1.     Initialize the distance from the source node S to all other nodes as infinite (999999999999) and to itself as 0.
2.    Insert an object of < node, distance > for source i.e < S, 0 > in a priority Queue
where the priority of the elements in the queue is based on the length of the distance.
3.    While the Priority Queue is not empty do
4.       object_at_top = PriorityQueue. peek();
Remove the object from the top of the Priority Queue.
current_source_node = object_at_top . node.
5.       For every adjacent_node to current_source_node do
6.            If ( distance [ adjacent_node ] > length_of_path_to_adjacent_node_from_source + distance [ current_source_node ] ) then
7.                 distance [ adjacent_node ] = length_of_path_to_adjacent_node_from_source + distance [ current_source_node ]
8.                 Update the Priority Queue with the new object < adjacent_node, distance [ adjacent_node ] >

Below data structure is used for storing the graph before applying Dijkstra’s algorithm
Adjacency List : List of pairs of adjacent nodes and their corresponding weights in the graph.

Dijkstra’s algorithm step-by-step

This example of Dijkstra’s algorithm finds the shortest distance of all the nodes in the graph from a single / original source node 0.

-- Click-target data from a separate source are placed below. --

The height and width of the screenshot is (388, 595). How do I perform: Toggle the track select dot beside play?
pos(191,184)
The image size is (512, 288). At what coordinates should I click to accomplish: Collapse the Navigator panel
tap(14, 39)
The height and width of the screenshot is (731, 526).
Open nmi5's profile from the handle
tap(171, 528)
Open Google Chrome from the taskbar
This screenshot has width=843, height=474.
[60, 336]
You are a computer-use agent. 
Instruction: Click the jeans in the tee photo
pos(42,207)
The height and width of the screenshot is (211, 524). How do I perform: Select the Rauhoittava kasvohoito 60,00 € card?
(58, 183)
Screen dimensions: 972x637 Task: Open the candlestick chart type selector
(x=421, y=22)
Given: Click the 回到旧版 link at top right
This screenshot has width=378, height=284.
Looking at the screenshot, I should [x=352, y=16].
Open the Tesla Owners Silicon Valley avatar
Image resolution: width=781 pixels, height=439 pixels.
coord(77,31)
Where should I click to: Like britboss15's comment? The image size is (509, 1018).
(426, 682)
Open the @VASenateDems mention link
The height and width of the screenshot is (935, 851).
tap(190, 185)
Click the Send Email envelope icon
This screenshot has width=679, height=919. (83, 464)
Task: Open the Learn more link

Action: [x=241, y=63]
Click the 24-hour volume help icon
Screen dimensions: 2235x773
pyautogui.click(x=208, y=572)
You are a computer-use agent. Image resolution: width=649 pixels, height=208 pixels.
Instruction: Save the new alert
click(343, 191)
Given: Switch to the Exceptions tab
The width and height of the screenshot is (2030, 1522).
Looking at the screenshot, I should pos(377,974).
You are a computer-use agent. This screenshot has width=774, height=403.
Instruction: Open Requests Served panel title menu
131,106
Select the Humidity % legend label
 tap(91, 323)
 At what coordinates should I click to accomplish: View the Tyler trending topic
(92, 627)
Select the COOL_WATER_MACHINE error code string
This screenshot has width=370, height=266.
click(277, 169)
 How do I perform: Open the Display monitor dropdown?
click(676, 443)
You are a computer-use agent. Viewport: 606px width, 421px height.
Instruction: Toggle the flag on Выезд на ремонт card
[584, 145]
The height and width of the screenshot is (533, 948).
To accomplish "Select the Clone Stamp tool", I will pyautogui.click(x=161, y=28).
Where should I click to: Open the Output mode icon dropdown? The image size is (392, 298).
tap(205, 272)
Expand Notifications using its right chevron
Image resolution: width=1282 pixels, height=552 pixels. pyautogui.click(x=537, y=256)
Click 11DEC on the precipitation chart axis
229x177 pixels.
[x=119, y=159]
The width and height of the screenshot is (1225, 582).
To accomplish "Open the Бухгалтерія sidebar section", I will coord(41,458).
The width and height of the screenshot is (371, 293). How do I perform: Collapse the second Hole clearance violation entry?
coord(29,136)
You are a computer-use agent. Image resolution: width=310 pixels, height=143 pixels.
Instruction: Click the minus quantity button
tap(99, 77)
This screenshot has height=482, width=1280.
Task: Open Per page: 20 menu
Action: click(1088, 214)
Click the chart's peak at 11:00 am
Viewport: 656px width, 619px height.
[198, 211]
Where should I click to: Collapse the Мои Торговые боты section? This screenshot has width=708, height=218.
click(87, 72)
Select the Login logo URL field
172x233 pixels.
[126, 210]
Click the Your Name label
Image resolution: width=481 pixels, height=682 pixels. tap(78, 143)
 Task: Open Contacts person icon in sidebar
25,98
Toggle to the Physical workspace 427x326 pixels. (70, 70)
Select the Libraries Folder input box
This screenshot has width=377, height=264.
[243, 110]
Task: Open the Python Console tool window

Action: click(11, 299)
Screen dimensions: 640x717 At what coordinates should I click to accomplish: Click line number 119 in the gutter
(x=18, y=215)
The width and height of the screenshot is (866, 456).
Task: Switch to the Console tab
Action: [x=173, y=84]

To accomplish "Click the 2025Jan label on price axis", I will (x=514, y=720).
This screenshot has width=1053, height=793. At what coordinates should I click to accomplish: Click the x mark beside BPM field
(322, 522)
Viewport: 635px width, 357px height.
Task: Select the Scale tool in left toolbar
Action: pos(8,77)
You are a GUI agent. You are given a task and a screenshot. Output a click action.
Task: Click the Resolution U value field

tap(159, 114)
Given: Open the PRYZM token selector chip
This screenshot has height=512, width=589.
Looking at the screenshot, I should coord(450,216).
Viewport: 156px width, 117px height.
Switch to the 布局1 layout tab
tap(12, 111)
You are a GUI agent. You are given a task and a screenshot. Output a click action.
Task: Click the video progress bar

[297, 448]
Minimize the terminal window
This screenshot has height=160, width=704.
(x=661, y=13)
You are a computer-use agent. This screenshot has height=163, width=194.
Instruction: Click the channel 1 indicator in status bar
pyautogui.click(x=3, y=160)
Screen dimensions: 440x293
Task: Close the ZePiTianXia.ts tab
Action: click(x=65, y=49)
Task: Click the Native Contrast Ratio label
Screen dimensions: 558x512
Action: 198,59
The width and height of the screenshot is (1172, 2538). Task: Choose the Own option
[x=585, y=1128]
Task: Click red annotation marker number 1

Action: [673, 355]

Step 1 : Initialize the distance of the source node to itself as 0, and ∞ (a very large number) for the rest of the nodes.
Insert the object < distance_from_original_source, node > in the priority queue.
i.e Insert < 0, 0 > in the priority queue as the distance from the original source (0) to itself is 0.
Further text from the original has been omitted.